▸ **Task details**: Your task is to copy every line of the entries that contains "icon".

▸ **Extracted entries**:
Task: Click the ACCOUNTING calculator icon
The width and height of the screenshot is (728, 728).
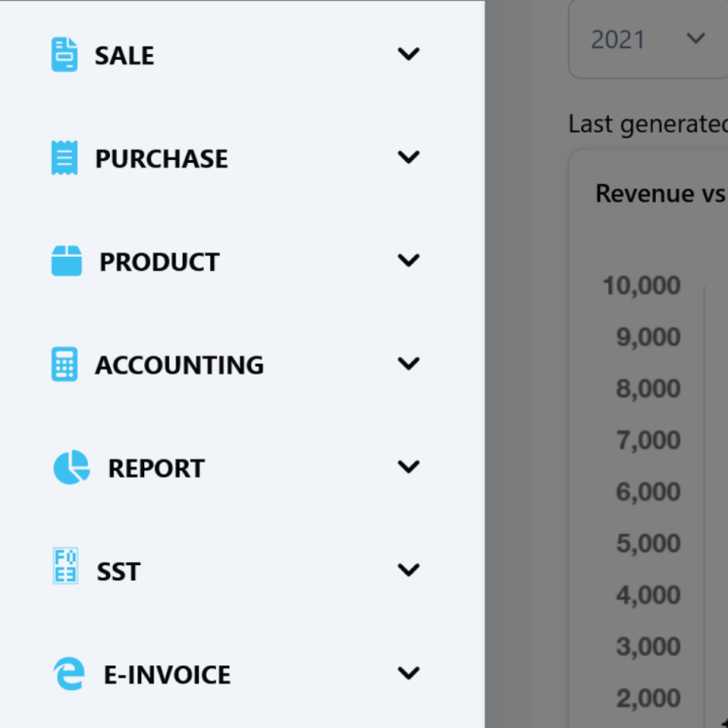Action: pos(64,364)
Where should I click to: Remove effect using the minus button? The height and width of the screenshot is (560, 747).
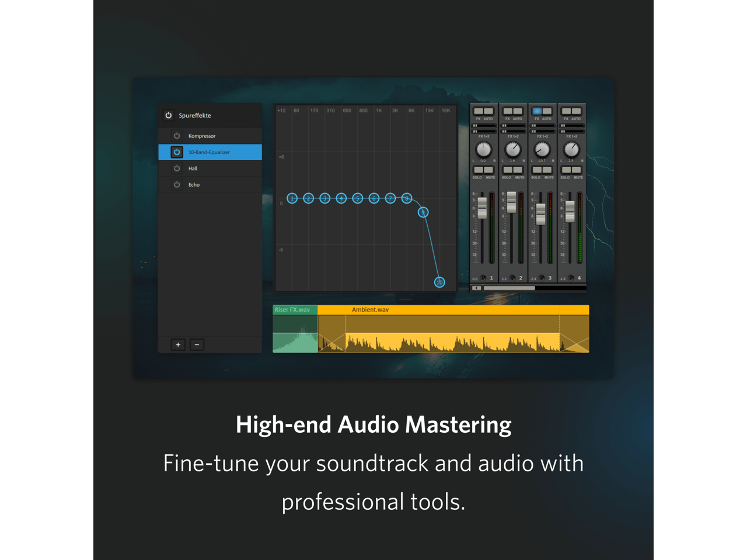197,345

--

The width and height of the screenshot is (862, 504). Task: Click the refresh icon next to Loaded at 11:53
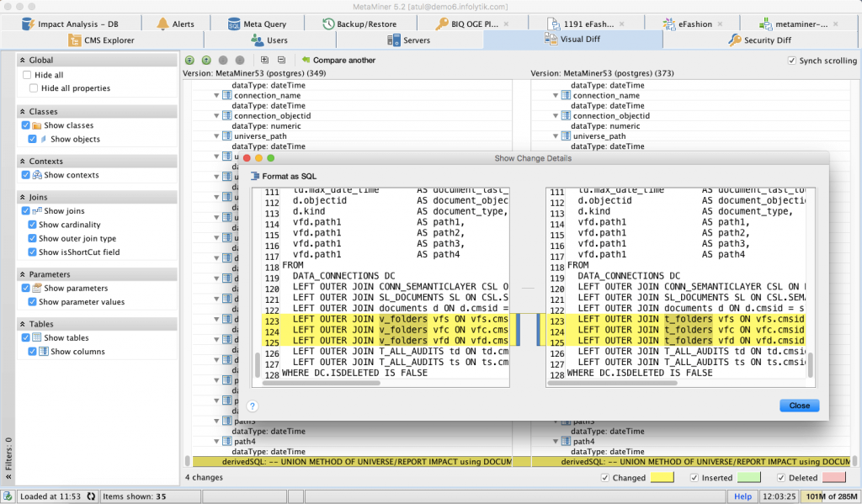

▸ **Finished exercise**:
Task: Click the ACCOUNTING calculator icon
The width and height of the screenshot is (862, 504). Task: Click the refresh icon next to Loaded at 11:53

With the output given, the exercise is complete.